** Start of LISTED ENTRIES **
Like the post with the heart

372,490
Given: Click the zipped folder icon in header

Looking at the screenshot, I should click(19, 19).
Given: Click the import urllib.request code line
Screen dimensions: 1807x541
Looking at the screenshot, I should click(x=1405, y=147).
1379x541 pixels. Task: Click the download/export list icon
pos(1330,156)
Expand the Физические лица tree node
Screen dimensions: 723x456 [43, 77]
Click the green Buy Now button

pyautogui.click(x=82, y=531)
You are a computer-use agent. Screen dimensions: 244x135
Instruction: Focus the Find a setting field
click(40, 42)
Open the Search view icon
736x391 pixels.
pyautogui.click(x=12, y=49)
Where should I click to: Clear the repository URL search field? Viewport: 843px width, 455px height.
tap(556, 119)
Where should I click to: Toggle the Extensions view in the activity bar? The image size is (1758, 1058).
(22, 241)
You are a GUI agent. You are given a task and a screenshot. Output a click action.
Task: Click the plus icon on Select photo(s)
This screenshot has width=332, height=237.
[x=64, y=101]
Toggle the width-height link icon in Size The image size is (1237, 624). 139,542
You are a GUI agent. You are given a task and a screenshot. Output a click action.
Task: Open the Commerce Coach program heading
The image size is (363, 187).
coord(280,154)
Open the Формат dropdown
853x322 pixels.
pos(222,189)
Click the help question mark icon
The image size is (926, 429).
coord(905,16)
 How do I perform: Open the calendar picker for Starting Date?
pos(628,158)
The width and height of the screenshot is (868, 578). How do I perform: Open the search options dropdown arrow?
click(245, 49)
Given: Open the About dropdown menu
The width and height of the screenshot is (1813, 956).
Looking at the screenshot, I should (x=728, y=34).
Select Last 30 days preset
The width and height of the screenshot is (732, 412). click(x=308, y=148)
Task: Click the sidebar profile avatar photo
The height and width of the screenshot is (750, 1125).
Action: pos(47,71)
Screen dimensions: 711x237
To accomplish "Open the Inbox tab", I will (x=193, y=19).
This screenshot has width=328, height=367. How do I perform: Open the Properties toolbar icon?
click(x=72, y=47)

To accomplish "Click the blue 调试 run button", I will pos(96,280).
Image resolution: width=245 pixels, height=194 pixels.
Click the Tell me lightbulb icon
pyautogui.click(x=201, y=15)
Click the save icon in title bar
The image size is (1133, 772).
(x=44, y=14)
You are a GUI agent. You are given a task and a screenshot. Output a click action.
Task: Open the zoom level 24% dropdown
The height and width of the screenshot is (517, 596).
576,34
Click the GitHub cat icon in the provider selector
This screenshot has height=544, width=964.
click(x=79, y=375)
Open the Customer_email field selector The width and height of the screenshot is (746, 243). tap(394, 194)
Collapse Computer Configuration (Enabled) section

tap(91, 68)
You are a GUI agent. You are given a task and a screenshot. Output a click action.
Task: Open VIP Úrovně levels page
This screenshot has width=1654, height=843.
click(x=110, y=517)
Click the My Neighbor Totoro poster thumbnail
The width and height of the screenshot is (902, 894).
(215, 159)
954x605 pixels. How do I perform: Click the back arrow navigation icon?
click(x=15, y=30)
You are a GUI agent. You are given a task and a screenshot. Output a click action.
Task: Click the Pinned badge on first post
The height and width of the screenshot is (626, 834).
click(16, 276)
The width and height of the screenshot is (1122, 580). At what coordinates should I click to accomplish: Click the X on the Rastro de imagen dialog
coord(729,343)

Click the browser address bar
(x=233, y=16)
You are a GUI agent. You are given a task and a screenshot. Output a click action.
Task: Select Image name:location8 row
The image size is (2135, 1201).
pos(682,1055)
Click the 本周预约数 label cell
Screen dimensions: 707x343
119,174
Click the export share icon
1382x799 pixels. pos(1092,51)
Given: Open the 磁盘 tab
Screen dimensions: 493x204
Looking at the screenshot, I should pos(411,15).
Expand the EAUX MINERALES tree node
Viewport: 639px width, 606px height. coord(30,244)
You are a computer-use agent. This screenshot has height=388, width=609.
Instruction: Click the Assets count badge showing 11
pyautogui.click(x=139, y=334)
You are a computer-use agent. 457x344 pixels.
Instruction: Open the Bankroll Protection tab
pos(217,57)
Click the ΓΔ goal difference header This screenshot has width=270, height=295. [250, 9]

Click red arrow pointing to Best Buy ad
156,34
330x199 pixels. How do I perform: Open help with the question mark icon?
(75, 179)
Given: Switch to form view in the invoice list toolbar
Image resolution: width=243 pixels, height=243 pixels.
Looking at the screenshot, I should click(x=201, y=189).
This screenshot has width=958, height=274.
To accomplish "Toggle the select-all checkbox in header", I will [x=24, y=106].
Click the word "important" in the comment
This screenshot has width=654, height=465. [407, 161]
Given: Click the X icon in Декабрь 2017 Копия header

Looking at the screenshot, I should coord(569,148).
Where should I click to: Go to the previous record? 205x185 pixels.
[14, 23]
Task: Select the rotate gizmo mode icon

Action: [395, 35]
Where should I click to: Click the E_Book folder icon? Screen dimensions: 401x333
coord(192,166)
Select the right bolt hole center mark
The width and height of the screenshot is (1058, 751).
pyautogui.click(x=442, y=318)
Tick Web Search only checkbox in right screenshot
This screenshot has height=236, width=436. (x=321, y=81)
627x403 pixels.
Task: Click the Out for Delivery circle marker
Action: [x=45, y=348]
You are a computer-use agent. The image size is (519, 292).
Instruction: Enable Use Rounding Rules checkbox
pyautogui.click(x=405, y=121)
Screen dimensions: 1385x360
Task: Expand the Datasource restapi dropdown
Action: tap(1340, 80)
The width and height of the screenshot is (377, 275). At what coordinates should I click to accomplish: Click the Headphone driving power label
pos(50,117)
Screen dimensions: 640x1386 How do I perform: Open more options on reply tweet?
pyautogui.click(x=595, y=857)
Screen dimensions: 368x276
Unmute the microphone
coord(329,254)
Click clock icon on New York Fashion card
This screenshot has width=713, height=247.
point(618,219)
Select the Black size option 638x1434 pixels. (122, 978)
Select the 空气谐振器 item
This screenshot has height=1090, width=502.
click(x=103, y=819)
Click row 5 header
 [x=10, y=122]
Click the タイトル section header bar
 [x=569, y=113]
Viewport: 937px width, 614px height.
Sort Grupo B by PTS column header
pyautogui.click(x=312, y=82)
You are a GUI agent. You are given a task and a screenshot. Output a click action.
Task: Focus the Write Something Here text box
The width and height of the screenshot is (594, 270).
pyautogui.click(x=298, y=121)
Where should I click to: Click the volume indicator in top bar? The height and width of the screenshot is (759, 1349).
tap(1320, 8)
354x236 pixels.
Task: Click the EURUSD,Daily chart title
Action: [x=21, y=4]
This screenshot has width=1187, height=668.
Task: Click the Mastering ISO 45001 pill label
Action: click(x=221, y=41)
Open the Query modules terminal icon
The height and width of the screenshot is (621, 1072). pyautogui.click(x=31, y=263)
** End of LISTED ENTRIES **
■ **STATED PROBLEM**
Copy out word for word the stretch of the material from its start through the line that contains "Looking at the screenshot, I should click(x=1405, y=147).", including that line.

■ **ANSWER FOR THIS EXERCISE**
Like the post with the heart

372,490
Given: Click the zipped folder icon in header

Looking at the screenshot, I should click(19, 19).
Given: Click the import urllib.request code line
Screen dimensions: 1807x541
Looking at the screenshot, I should click(x=1405, y=147).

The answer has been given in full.